I use the phrase “marriage MOT” or “relationship MOT”. Some people may have done a little preparation before getting married, but will that last a lifetime? In my own marriage, I have got into bad habits and have had to be corrected by my wife or by good friends. I have gone on marriage MOTs from time to time with my wife and with other couples, and have found them helpful. We should try to make that more normal and mainstream. It is not just about therapy, but about something that all of us need: a little advice and assistance to get out of bad habits and maintain good ones. I am grateful to my hon. Friend the Member for Congleton for mentioning some of the practical things that are involved.

Research shows that the No. 1 reason why children present at child and adolescent mental health services is family relationship issues at home. The hon. Member for Strangford spoke about the huge growth—the epidemic—in children’s mental health issues, which can extend until they are university students. Recent studies have shown that a quarter of all young women at university and in their early 20s experience some form of mental health issue. Very often, family relationships are at the core of those issues.

I will conclude with a quotation from an excellent article by Ed West that appeared in The Spectator in December 2017. The Spectator is not a magazine that I read very regularly, but I commend the article to anyone who is interested. I will read out his final paragraph, because I found it so striking. On the subject of marriage, he writes:

“How much does the government care? The answer is not very much. About a decade ago, David Cameron said he’d be the most pro-marriage leader the Tories have had in his lifetime, but his enthusiasm cooled quickly.”

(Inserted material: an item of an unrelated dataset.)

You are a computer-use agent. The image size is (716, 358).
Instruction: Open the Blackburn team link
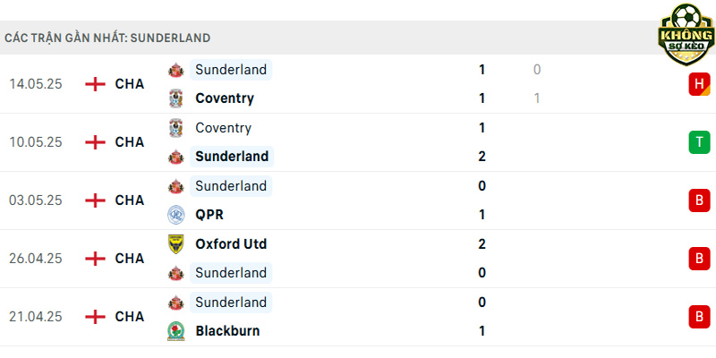227,331
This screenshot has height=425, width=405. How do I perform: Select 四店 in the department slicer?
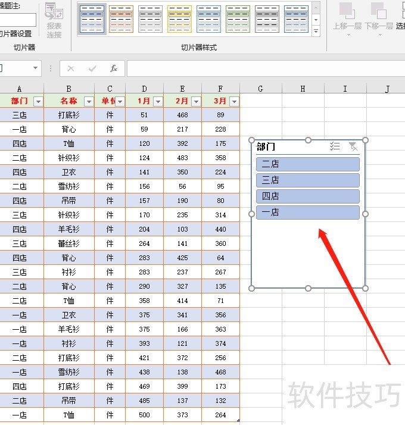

Actually, I think that the last Prime Minister did some good things in the area. I would have liked him to do more, but I think that that criticism is a little harsh. The article continues:

“Jeremy Corbyn is unlikely to be talking about family values, which is a shame because a true social justice warrior would be obsessed with this issue. Marriage is becoming a luxury item, a trend that is likely to cause ever-increasing inequality down the generations. Any government that is genuinely concerned about helping those at the bottom should think about what it could do to make marriage for the many, not the few”—

a phrase that perhaps the Labour party could think about. I think that those are powerful words on which to conclude my speech.